## What the task asks
Below are several entries. Transcribe exactly those lines that fall from the one with "The height and" through the one with "Open the More options menu", end lines included.

>>>>

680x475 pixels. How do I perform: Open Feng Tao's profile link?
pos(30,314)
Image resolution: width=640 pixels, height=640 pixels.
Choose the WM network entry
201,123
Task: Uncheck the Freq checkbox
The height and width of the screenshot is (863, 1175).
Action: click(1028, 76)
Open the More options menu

<<<<
>>>>

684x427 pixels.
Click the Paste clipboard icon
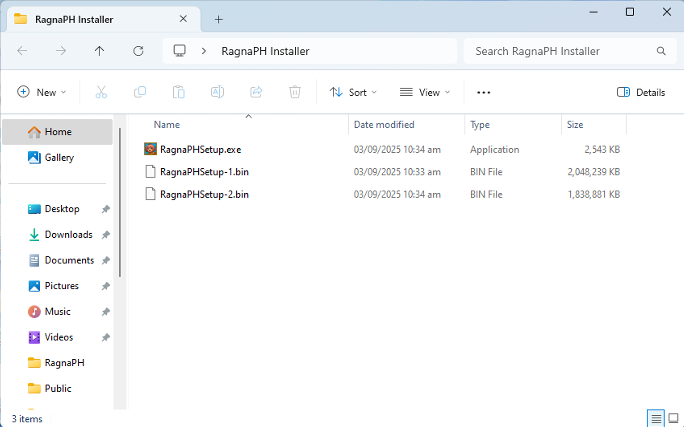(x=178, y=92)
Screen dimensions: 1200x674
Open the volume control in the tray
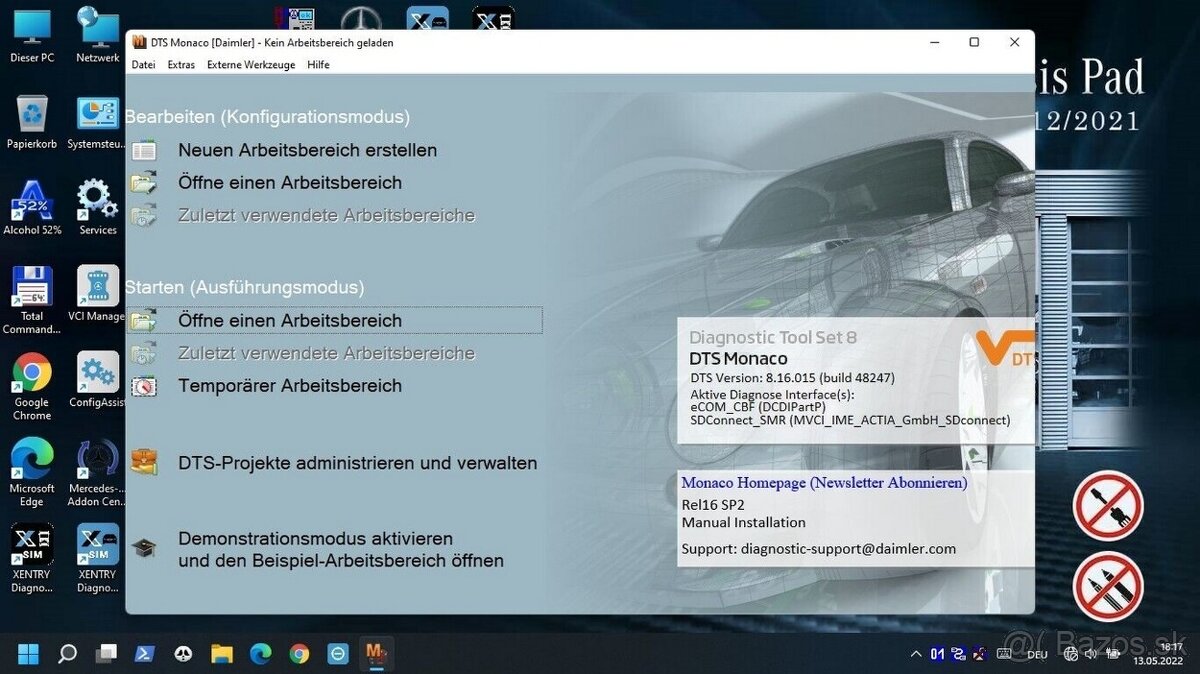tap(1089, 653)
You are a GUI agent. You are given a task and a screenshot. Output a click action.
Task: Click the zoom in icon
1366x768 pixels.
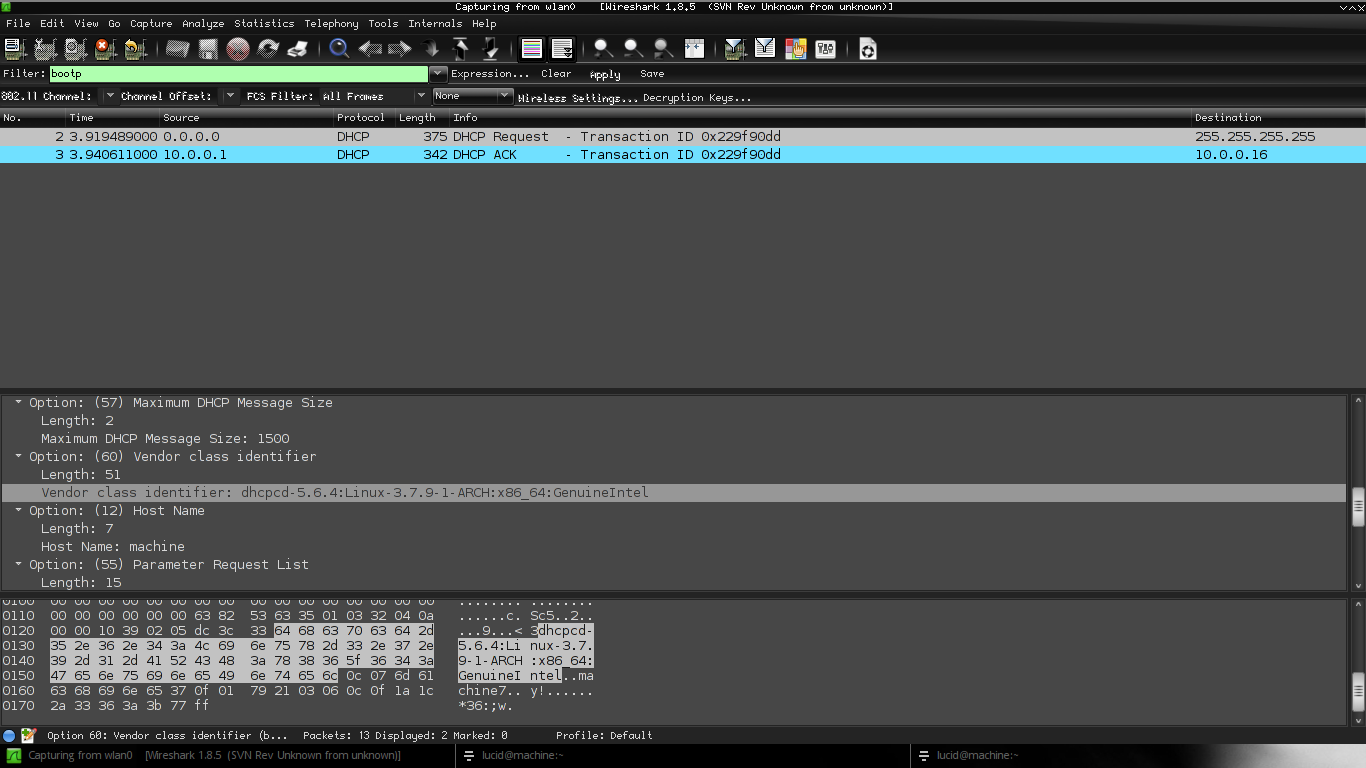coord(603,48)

<<<<

## Finished task
The height and width of the screenshot is (863, 1175).
Action: click(1028, 76)
Open the More options menu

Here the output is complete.